## WHAT THE EXERCISE ASKS
A verbatim copy of every entry is required.

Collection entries
++++

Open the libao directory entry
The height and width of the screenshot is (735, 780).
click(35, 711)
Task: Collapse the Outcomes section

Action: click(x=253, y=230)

++++

## RESPONSE
Open the libao directory entry
The height and width of the screenshot is (735, 780).
click(35, 711)
Task: Collapse the Outcomes section

Action: click(x=253, y=230)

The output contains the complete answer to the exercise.